I'll be brand new to milking here in a few months when my to ND does kid, so I've been doing a lot of reading, but I'm getting a little confused. Some places say you need to use an alkaline cleaner then an acid cleaner, then others just bleach, still others just the dishwasher.

So, input please!!!! How do you all handle your milking equipment for the best (but hopefully not too difficult!) results?

Thanks!


----------



## J.O.Y. Farm (Jan 10, 2012)

last year I put it in the dishwasher and used bleach onece a week..... but this year we will be giving it to some friends so will be cleaning it with bleach...


----------



## .:Linz:. (Aug 25, 2011)

When we started, we soaked in bleach water (I forget the bleach to water ratio and the time - 3 mins maybe?) rinsed, and let everything air dry for 15 minutes so the bleach would evaporate. Then all of a sudden the milk started to pick up a bleach-y flavor, though we made sure to rinse very thoroughly. 

So we switched to just using dish soap and super-hot water (drawn straight off the furnace so it's like 150*). We had a designated dishcloth for washing everything that was changed very frequently, designated towels to dry it all, etc. After milking, we rinsed everything with cold water first and then washed it again. Plus we ran all equipment through the dishwasher on the sanitize setting as often as possible - at least 5 times a week if not every day. Every few weeks I made a sink-full of water with a little white vinegar added as the acid wash to avoid milkstone build-up. This worked really well and is what we plan on continuing to do.


----------



## milk and honey (Oct 31, 2010)

Well, i've both used handwashing with detergent (dawn) and a little squirt of bleach.. or the dishwasher. When I have used my hand pump milker I would run mild bleach/detergent water thru, rinse, then follow with a little sanitizer solution and hang to dry.


----------



## LoneStarChic (Jan 19, 2012)

I use this kit:

http://www.hoeggerfarmyard.com/xcart/Cleaning-Kit.html

I bought a package of commercial spray bottles from Sam's, they are much sturdier than the ones from Wal-Mart.... Got 6 for $7.50.

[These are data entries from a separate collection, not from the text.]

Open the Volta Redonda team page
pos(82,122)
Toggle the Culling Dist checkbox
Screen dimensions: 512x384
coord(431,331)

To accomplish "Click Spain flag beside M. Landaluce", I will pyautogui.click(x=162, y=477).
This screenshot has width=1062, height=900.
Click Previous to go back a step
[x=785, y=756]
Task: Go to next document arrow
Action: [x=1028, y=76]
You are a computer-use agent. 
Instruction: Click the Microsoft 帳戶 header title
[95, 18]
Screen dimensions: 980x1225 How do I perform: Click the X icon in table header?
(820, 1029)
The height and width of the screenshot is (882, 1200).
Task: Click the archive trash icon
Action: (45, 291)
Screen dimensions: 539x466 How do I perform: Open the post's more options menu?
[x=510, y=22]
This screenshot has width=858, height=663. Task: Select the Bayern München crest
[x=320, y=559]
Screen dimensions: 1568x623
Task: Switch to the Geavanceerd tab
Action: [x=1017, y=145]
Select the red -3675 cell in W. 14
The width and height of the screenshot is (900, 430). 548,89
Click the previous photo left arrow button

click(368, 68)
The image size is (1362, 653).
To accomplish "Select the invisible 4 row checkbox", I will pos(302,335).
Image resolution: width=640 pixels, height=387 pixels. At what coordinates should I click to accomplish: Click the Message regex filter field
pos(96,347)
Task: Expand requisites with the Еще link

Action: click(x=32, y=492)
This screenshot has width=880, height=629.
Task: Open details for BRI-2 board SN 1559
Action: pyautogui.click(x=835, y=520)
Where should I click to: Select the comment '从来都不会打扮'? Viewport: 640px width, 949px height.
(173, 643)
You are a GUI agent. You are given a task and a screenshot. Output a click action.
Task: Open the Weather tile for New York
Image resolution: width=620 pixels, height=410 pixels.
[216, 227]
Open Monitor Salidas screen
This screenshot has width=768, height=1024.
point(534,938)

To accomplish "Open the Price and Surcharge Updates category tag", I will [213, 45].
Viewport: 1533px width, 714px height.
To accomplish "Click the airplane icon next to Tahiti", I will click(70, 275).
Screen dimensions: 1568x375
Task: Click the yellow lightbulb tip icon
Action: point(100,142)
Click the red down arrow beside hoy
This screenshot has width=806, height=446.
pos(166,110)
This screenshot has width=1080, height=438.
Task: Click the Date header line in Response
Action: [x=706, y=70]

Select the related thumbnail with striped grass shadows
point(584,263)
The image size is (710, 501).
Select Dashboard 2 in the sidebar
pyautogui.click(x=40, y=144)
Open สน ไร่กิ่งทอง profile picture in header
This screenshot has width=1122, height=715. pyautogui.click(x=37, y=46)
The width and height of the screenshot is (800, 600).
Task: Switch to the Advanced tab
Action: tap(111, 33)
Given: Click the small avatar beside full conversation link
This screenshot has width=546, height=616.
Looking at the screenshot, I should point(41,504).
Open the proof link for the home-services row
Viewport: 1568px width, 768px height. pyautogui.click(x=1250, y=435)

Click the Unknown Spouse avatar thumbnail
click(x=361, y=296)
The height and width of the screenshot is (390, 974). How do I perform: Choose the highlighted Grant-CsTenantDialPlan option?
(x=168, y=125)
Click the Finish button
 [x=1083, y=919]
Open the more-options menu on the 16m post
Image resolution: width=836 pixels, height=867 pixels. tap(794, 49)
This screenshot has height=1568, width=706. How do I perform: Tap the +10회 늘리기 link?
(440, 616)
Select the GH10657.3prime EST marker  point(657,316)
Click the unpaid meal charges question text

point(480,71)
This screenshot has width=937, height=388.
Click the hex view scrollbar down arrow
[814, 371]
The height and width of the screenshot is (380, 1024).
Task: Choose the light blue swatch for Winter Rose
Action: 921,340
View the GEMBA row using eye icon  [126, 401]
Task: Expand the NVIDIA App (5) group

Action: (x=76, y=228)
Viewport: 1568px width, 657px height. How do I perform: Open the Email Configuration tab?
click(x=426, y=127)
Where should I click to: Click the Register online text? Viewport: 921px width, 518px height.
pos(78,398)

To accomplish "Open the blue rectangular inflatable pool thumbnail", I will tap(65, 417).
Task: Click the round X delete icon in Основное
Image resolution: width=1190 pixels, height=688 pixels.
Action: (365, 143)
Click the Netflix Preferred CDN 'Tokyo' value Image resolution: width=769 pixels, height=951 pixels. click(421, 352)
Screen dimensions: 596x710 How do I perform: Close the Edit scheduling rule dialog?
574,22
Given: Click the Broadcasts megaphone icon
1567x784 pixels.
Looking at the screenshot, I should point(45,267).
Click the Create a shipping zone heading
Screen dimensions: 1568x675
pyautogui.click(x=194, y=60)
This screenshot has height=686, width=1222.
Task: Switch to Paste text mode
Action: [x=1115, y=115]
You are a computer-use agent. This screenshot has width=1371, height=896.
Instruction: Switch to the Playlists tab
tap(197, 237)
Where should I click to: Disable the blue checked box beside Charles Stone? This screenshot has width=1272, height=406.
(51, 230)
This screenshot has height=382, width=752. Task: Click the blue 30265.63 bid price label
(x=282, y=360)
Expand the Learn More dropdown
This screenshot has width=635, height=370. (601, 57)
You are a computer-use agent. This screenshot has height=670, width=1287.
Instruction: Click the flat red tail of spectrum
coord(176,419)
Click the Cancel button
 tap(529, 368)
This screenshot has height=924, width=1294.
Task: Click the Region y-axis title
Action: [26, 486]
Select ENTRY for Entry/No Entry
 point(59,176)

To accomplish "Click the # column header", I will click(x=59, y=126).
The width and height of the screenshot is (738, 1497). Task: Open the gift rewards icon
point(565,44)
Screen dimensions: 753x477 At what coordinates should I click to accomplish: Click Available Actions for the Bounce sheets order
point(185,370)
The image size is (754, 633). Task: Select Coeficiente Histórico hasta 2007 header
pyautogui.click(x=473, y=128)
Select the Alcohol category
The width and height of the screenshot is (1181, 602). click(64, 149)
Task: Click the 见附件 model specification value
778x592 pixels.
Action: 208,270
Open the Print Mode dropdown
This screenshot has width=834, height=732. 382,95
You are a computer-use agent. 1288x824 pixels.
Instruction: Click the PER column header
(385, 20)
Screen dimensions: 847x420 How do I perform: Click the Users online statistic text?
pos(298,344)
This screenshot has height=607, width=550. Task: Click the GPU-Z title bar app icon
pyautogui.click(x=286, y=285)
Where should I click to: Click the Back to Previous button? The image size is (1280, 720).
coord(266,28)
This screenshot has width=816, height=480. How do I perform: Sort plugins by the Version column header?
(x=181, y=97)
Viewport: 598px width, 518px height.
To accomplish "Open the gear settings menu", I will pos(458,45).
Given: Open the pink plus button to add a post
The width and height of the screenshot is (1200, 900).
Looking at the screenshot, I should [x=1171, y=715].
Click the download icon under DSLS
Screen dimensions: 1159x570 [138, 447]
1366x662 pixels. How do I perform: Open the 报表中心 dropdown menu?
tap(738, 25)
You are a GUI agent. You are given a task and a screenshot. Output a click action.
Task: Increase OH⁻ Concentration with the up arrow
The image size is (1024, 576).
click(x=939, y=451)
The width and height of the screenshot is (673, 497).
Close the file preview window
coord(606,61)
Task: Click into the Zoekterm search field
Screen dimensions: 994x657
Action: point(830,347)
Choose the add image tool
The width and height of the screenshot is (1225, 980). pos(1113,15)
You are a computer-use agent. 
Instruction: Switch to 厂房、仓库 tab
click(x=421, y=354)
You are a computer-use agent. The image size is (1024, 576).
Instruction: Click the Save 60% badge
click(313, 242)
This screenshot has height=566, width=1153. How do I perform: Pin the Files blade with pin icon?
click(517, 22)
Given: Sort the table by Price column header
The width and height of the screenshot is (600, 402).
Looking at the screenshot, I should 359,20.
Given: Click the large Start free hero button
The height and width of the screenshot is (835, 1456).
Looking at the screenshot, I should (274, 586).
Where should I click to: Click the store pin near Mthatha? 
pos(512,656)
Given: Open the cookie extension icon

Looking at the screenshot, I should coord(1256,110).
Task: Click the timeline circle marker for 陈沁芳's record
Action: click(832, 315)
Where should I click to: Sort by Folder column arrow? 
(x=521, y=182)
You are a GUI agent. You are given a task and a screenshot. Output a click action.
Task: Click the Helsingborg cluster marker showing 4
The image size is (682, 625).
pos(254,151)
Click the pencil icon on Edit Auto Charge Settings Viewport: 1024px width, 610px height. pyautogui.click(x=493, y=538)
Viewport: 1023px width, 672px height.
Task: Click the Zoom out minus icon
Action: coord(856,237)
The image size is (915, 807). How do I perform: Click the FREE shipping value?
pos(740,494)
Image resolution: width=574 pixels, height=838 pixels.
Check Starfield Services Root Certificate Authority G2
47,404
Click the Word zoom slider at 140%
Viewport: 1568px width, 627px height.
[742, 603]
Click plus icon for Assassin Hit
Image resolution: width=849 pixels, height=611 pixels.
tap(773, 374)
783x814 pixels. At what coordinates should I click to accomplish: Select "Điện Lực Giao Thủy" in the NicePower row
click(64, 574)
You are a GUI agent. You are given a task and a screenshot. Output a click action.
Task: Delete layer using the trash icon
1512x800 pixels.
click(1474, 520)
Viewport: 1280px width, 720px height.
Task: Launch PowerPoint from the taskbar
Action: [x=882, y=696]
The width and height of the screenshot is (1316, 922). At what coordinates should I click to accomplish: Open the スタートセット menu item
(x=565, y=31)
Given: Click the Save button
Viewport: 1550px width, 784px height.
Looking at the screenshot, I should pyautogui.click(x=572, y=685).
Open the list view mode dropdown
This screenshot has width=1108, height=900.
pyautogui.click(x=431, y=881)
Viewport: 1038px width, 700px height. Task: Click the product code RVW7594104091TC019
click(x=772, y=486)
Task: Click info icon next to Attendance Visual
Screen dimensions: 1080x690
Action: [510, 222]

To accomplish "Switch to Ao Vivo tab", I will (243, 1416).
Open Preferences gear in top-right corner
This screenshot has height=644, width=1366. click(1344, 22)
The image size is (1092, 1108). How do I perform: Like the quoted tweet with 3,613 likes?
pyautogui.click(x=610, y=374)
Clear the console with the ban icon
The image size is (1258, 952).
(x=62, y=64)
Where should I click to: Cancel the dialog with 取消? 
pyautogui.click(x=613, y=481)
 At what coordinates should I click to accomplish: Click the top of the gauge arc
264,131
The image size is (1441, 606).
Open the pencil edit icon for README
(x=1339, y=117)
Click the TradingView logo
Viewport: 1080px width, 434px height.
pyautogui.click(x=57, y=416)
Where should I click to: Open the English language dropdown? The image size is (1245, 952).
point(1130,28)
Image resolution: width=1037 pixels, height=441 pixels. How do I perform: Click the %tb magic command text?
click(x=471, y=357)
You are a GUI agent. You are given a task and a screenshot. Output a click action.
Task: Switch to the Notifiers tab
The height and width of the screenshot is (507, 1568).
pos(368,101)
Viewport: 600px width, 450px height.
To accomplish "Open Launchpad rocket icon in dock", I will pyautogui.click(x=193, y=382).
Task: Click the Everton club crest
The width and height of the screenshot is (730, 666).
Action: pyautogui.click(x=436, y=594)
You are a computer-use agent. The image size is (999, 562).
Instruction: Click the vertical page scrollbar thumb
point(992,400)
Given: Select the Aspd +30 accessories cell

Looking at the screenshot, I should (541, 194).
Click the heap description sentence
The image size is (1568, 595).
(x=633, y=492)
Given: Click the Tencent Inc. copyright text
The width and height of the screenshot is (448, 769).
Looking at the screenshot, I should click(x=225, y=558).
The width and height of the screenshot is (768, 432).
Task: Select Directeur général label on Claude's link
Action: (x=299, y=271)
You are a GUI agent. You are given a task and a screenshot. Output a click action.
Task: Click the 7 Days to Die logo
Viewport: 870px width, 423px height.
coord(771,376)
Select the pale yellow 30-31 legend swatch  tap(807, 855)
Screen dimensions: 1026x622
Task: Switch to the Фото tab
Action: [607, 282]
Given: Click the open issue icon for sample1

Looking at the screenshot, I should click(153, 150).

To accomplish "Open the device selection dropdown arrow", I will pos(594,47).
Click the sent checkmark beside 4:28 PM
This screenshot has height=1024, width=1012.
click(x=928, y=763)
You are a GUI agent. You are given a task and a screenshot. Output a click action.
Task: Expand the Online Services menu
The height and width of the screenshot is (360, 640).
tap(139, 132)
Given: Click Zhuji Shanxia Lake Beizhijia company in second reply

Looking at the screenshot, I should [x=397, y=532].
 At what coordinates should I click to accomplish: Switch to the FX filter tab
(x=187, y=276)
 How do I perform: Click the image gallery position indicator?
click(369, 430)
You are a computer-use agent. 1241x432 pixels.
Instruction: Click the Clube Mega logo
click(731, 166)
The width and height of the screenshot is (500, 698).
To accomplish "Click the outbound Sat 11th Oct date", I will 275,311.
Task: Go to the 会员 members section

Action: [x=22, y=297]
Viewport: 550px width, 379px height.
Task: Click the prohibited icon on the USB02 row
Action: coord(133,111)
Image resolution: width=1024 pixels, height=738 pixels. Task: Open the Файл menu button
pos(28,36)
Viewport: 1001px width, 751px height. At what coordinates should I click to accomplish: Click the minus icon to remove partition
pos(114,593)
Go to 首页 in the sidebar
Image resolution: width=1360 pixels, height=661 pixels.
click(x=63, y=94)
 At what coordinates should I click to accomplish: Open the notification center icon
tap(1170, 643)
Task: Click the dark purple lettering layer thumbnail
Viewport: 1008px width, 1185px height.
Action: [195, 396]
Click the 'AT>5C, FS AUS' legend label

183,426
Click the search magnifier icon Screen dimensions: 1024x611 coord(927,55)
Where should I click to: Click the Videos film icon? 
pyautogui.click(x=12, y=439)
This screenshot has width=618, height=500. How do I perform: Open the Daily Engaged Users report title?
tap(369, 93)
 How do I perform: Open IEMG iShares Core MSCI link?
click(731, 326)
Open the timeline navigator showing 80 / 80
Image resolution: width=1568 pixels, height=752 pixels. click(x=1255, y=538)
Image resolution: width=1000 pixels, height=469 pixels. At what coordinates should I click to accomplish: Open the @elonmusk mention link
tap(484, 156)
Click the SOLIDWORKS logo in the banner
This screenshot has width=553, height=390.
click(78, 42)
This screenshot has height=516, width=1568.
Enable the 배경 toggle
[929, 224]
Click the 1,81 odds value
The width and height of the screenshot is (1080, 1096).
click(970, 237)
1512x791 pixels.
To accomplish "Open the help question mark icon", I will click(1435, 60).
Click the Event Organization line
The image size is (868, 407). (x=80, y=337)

In one bottle, I mixed about 2 tablespoons of the dairy soap into a bottle of water. Labeled it "Step #1-Dairy Soap" with a sharpie. If it's not sudsy enough, add another spoon of powdered soap to the bottle.

The next bottle I mixed up the acid wash. Mixed about 2-3 caps to a bottle of water. Should be the color of Apple Cider Vinegar mixed 1/2 & 1/2 with water.... Adjust accordingly for your bottle size. Labled this one "Step 2-Acid Wash"

Last bottle is chlorine rinse. Only takes a small amount.... About 1 1/2 teaspoons of chlorine rinse to a bottle of water. Labled it "Step 3-Chlorine Rinse".

I have a dish rack just for milking jars & such. I have a long handled scrub brush just for milking equipment.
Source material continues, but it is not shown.